1. My partner and I contribute 100% of our incomes, including retirement and investment gains when they are realized, to our shared budget. Once in TBB, there's no concept of who earned what dollar.

2. Shared and necessary expenses are budgeted from TBB. This includes things like rent, food, insurance, pet supplies, transportation costs, and so on. It doesn't matter who incurs these, they get budgeted from the shared dollar pool. These are "general cost of living" items, and the idea is that while one person might eat more food, or spend more on personal care, they are not penalized for this. By sharing these costs, we set a level bar -equity- from which we can grow.

3. *this point is key*: Debts and loans, regardless of who incurred them, are also budgeted from the shared pool of expenses. This is the heart of equity in my model. Fortunately we both have similar levels of debt, but if we didn't, the concept is that one person's higher debts shouldn't mean they have a lower starting bar (maintaining equity), or that their maximum potential is lowered (they don't receive an equal share of money to allocate). This requires an understanding that the relationship is a merging of financials, and that the well-being of the partnership takes precedence over the well being of the individual.

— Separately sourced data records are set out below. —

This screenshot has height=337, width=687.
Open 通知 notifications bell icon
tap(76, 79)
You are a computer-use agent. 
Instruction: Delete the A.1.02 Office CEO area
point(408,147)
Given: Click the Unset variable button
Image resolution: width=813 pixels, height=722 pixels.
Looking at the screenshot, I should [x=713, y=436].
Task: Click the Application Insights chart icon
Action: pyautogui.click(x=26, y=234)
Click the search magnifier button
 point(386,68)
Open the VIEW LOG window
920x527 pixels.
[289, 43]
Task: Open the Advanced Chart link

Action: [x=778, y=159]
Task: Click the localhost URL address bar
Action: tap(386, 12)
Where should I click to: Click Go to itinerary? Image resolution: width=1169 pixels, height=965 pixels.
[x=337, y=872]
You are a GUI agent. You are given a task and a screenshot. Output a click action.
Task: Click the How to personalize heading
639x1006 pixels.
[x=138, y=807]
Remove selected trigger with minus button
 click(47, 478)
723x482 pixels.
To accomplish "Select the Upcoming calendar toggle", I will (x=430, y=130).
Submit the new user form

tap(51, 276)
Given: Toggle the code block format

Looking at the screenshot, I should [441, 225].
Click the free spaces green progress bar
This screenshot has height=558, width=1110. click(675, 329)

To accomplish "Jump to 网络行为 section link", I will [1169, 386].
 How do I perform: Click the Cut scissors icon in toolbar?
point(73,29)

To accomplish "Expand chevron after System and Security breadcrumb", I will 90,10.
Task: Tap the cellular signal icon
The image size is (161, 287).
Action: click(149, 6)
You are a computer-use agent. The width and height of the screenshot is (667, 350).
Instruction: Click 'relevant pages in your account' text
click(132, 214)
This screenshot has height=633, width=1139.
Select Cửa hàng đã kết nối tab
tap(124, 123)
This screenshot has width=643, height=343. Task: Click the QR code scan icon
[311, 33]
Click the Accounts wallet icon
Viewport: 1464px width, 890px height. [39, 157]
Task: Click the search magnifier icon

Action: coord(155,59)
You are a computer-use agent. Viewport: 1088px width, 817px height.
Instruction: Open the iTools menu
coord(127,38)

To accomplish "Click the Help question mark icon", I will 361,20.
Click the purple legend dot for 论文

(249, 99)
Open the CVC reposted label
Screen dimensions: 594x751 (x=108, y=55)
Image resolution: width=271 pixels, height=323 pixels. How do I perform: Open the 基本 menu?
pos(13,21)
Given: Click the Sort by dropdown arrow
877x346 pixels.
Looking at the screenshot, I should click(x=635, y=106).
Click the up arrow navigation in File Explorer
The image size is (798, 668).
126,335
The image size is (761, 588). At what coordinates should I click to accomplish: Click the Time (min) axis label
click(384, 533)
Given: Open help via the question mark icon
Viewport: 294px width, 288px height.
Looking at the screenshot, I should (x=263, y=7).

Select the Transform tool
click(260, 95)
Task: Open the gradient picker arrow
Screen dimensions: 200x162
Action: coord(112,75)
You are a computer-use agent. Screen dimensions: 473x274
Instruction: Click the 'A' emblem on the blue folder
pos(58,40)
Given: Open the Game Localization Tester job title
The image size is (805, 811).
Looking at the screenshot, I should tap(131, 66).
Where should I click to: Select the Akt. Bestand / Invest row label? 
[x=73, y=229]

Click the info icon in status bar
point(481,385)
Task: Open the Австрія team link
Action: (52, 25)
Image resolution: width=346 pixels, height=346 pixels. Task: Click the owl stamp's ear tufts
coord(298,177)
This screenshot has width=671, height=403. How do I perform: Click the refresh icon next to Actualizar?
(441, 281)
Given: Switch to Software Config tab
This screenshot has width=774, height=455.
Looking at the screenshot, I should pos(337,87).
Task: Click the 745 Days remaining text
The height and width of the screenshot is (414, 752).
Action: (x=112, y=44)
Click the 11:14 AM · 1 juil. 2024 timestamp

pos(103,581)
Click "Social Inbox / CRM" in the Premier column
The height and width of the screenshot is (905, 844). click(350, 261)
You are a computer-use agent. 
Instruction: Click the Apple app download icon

4. Once all shared and necessary expenses are budgeted, and all debt payments are budgeted, then we move out of equity into equality. Through the equitable approach above, we're starting each month with our bars equal, so we then distribute an equal amount of discretionary budget to flex spending categories for each of us. This is our monthly allowance that we can use for whatever purpose we see fit. The key here is we both have the same amount budgeted each month, and it should cover all the elective spending we do on a regular basis. If it doesn't, the amount put in both flex categories can be increased equally, in exchange for lower debt payments. This gives us both equality moving forward, and we both have agency in determining how equal portions of our budget are allocated. One person might spend more than the other, but the other can then save up or put their portion towards long term goals. This equality ensures we are equal partners and that our past differences don't create a lasting (fiscal) power imbalance.

So, what do you think? What are your approaches and do they work for you?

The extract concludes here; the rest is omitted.